You Call This an Improvement?

My team and I were sitting around our small conference table (actually my former dining room table) in our 10’ x 10’ conference room trying to understand the slow pace of domestic sales versus the much more frenetic pace of overseas sales. Ponder as we might, we could not understand why our unique product had slow sales despite it being independently documented to be functionally superior to comparable alternatives used for capture of surgical plume. Our pricing is competitive and current research has indicated its ability to capture viable bacteria present in the plume suggesting a role for it as an infection control product. Further, it has enjoyed almost universal acceptance during clinical trials. Where was the hang-up; why the interminable delays to purchase?

We started to review the well-worn system that we older folks are familiar with: explain the product’s value proposition to the surgeon who, in turn, refers the salesperson to the Resource Nurse or Operating Room Director who will then process the request to the next in line. Whala! An invitation to initiate a clinical trial appears and, when successful, is followed by a purchase order and the new or “new and improved” technology is available for patient care.

Today, a lot has changed in the process since surgeons employed by health systems have diminished input regarding purchasing decisions and have almost no time to discuss the value proposition with the informed salesperson. Although the surgeon has maintained his/her importance as an advocate, it is more likely today that the salesperson must first get an interview with the O.R. Director who then decides on the correct pathway for the product in question.

Perhaps the next step is the Materials Manager which is often a non-starter except if that individual has an interest in the clinical value proposed and if the pricing is or can be made to be acceptable. The next step is the Value Assessment Committee where the product is further evaluated but without a spokesperson present who is most knowledgeable about the product and most capable of answering any questions.

On the other hand, the Director may pass the product right to the Committee which is most likely done at small hospitals where clinical opinion is still most important.

Once the Committee says, “O.K.,” the clinical trial takes place which is fairly controlled and surgeon access is often limited. Should the product succeed, then a new round of discussion ensues because frequent utilization represents additional expense and the purchasing manager gets his/her due.

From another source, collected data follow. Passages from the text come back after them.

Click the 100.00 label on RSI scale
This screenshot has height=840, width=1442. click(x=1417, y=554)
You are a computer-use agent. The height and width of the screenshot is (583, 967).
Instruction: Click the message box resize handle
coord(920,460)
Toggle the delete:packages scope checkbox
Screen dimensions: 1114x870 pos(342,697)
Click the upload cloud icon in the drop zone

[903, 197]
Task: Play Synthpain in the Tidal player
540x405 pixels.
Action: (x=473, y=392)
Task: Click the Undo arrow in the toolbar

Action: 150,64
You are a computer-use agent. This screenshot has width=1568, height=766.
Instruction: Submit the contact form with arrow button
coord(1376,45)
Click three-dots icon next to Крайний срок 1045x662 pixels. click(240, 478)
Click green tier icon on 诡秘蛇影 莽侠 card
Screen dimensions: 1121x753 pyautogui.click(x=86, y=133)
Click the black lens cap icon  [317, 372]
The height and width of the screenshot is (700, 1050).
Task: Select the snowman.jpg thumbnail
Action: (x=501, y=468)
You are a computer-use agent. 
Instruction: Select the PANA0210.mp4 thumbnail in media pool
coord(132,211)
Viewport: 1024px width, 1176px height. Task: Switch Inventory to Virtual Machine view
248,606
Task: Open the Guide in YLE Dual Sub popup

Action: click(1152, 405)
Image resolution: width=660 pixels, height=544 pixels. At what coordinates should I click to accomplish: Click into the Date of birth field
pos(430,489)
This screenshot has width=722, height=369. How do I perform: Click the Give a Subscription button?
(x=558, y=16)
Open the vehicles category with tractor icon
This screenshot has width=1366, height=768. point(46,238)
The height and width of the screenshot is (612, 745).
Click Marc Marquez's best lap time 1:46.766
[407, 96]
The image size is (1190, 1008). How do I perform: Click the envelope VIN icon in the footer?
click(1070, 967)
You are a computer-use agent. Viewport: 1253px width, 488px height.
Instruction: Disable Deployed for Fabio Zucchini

The net result of this system that determines the use of new technology in the O.R. is that of DELAY which can go on for months or even greater than a year. Alternative revisions of current technologies are reexamined and trialed once again until any alternative choice is exhausted. The cost of these delays are prohibitive for young start-up companies while the doctors and their patients are deprived of using products that could result in improved patient outcomes. This conundrum is caused by hospitals being asked to purchase technology without first knowing outcome results…except when independently tested functionality is available for administrative analysis. Even then, superiority of results can be, or often are, trumped by contractual considerations rather than concern for quality of patient care. This is the elephant in the room. Few want to talk about it but superior products, at reasonable prices are often shunted aside by the material managers in order to maintain year-end “rebates” and/or on-going discounts from a distributor who supplies multiple products under multiyear contracts…even though all contracts allow for a percentage of substitutive products.

Compare this new business model used by most hospitals today with a recent experience of mine. I worked with one of our independent distributor’s representatives at a Western hospital chain where doctors, nurses, technicians and salespersons commingled in the same lounge which provided easy access to a transfer of knowledge about our product. No one took advantage of the opportunity and boundaries were observed. A seminar for the nursing staff preceded a two (2) day clinical trial with universal acceptance by the clinical staff. “You solved our smoke problem.” Sales began by the second week to allow for the paperwork involved and continue to expand. WHAT A CONTRAST!

So why the delays to decision-making in larger health systems?

You tell me….since it makes no sense to delay use a product that has been independently tested to offer advantages to patient outcomes. Please write to me and help me understand this new paradigm of product evaluation and purchase since I thought this was the age of “value based healthcare.”